在C++17及以前,都是通过tag dispatch来指定,在C++20之后都是使用concepts来约束。

struct input_iterator_tag { };
struct output_iterator_tag { };
struct forward_iterator_tag : public input_iterator_tag { };
struct bidirectional_iterator_tag : public forward_iterator_tag { };
struct random_access_iterator_tag : public bidirectional_iterator_tag { };
struct contiguous_iterator_tag: public random_access_iterator_tag { };

cppreference中的例子:

#include <iostream>
#include <vector>
#include <list>
#include <iterator>

// Using concepts (tag checking is part of the concepts themselves)

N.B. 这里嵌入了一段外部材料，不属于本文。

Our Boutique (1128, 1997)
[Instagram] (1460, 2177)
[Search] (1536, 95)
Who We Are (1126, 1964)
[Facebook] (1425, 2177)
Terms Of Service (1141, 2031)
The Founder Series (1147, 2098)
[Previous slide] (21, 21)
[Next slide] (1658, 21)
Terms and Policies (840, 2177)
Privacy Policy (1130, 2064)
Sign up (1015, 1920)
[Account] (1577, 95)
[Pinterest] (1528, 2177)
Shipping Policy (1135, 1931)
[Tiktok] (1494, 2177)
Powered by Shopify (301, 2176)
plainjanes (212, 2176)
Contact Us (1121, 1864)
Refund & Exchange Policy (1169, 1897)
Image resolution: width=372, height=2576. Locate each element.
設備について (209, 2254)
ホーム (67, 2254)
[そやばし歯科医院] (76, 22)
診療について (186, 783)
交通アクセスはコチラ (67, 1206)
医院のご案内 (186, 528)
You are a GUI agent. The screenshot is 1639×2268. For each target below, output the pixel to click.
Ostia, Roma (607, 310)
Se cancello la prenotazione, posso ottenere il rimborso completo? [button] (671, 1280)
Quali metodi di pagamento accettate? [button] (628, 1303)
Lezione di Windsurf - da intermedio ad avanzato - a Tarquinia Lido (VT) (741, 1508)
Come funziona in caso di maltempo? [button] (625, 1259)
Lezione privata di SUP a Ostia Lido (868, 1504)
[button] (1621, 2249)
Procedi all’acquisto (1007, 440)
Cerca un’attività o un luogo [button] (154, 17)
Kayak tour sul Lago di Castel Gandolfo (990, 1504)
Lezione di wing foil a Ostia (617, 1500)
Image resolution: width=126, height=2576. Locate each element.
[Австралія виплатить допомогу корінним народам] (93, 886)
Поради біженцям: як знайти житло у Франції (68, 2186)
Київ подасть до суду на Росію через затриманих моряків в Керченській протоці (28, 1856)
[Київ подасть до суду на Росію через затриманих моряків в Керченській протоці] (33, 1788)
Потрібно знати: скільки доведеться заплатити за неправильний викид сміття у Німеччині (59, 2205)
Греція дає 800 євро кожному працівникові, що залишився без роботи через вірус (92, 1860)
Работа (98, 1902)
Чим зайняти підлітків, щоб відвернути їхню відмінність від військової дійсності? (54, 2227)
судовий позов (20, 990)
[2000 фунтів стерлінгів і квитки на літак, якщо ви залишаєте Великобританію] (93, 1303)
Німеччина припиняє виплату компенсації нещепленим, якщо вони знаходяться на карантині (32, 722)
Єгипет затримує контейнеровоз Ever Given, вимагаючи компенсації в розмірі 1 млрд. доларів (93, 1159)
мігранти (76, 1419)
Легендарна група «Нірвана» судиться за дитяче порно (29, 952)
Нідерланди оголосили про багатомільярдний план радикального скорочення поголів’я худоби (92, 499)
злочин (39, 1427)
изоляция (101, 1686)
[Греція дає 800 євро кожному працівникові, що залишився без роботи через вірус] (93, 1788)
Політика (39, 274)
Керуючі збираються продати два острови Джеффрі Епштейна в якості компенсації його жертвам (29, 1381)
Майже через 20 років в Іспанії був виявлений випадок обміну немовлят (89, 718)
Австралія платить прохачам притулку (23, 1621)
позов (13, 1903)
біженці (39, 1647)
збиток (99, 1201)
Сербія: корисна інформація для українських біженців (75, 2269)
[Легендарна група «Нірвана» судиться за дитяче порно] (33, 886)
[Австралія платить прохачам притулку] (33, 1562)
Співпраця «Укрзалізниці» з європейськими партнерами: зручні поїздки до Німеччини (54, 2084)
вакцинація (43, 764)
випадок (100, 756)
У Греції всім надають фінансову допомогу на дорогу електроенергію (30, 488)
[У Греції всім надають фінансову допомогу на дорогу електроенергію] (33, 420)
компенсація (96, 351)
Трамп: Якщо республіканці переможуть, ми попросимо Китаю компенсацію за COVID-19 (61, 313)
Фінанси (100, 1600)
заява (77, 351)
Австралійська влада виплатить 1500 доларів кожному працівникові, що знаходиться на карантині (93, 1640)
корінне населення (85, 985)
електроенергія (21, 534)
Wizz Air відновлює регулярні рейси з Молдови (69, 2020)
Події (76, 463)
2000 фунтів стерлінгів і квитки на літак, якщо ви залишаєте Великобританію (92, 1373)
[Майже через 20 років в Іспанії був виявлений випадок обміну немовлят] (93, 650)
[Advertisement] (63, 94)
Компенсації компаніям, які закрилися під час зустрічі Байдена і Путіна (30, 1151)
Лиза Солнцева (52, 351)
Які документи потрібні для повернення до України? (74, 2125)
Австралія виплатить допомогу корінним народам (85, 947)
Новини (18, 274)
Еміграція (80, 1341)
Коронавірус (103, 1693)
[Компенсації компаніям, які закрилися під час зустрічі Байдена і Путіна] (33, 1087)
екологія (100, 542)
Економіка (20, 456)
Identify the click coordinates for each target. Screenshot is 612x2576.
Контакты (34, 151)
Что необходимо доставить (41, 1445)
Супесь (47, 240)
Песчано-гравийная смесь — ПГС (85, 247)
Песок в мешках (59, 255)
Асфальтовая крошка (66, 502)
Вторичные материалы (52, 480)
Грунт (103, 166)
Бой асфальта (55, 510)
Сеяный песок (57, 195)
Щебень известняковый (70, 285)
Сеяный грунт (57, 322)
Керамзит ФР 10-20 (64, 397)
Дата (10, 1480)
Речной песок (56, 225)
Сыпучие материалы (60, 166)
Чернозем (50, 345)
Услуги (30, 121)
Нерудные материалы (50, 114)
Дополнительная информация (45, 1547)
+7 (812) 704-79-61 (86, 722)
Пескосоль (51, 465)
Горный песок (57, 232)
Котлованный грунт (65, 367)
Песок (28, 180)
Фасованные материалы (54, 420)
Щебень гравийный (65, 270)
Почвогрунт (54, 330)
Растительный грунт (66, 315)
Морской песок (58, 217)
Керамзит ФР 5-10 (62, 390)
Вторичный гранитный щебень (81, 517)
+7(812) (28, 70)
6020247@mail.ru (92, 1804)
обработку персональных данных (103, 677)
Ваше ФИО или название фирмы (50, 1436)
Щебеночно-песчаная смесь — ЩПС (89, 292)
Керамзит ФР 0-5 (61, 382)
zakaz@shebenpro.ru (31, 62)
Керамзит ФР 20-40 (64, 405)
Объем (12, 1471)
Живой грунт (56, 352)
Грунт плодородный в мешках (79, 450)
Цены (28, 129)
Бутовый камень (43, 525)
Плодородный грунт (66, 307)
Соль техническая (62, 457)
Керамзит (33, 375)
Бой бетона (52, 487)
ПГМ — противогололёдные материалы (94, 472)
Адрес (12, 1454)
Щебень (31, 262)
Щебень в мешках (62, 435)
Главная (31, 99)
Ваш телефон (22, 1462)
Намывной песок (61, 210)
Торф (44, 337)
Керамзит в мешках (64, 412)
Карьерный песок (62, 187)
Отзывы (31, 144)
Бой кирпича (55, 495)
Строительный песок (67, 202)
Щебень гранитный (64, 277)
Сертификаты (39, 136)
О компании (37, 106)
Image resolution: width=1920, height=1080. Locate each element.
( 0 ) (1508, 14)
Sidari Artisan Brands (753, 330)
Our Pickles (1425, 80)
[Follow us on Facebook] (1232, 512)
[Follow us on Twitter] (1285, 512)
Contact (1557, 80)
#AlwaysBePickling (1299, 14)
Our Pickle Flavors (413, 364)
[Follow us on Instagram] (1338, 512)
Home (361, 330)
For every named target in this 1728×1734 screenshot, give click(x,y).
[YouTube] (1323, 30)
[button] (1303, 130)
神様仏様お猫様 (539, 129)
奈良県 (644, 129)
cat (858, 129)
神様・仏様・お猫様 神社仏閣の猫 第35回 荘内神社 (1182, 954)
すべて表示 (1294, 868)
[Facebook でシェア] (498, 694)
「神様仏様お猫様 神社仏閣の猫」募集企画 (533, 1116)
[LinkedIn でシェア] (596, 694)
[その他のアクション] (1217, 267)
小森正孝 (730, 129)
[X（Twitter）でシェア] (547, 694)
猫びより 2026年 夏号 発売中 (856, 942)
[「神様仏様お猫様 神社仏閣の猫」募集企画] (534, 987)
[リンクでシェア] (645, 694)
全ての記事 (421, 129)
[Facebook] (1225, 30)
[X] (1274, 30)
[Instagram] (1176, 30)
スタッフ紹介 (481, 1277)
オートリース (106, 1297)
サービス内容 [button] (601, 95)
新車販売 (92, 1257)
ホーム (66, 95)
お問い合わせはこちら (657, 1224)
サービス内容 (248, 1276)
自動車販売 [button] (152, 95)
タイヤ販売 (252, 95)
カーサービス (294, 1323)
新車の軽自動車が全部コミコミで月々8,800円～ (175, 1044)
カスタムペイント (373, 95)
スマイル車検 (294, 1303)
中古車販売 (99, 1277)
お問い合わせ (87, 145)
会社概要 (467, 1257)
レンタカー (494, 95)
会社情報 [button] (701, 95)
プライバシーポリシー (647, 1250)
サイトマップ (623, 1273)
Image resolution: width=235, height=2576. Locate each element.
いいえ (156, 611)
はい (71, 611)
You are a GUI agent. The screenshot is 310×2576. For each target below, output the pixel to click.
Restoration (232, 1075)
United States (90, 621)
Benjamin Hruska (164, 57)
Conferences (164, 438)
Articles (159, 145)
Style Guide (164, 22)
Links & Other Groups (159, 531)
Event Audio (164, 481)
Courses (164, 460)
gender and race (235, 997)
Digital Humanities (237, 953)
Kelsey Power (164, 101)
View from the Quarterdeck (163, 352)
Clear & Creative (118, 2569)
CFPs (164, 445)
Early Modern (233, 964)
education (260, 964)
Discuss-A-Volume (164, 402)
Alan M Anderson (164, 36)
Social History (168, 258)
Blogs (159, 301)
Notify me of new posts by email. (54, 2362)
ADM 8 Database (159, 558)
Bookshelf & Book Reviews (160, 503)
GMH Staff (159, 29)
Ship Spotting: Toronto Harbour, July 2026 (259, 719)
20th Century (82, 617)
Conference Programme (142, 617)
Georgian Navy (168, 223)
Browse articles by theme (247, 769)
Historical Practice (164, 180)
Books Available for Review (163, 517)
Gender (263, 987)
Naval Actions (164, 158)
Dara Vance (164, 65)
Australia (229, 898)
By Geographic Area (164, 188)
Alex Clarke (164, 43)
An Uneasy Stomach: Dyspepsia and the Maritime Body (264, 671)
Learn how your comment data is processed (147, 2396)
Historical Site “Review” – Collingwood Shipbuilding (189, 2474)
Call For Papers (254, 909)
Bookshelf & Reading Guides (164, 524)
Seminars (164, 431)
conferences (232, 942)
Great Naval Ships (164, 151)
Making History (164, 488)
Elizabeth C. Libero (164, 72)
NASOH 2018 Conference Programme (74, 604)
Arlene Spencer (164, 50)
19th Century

template<std::bidirectional_iterator BDIter>
void alg(BDIter, BDIter)
{
    std::cout << "1. alg() \t called for bidirectional iterator\n";
}

template<std::random_access_iterator RAIter>
void alg(RAIter, RAIter)
{
    std::cout << "2. alg() \t called for random-access iterator\n";
}

// Legacy, using tag dispatch

namespace legacy {

// quite often implementation details are hidden in a dedicated namespace
namespace implementation_details {
template<class BDIter>
void alg(BDIter, BDIter, std::bidirectional_iterator_tag)
{
    std::cout << "3. legacy::alg() called for bidirectional iterator\n";
}

template<class RAIter>
void alg(RAIter, RAIter, std::random_access_iterator_tag)
{
    std::cout << "4. legacy::alg() called for random-access iterator\n";
}
} // namespace implementation_details

template<class Iter>
void alg(Iter first, Iter last)
{
    implementation_details::alg(first, last,
        typename std::iterator_traits<Iter>::iterator_category());
}

} // namespace legacy

int main()
{
    std::list<int> l;
    alg(l.begin(), l.end()); // 1.
    legacy::alg(l.begin(), l.end()); // 3.

    std::vector<int> v;
    alg(v.begin(), v.end()); // 2.
    legacy::alg(v.begin(), v.end()); // 4.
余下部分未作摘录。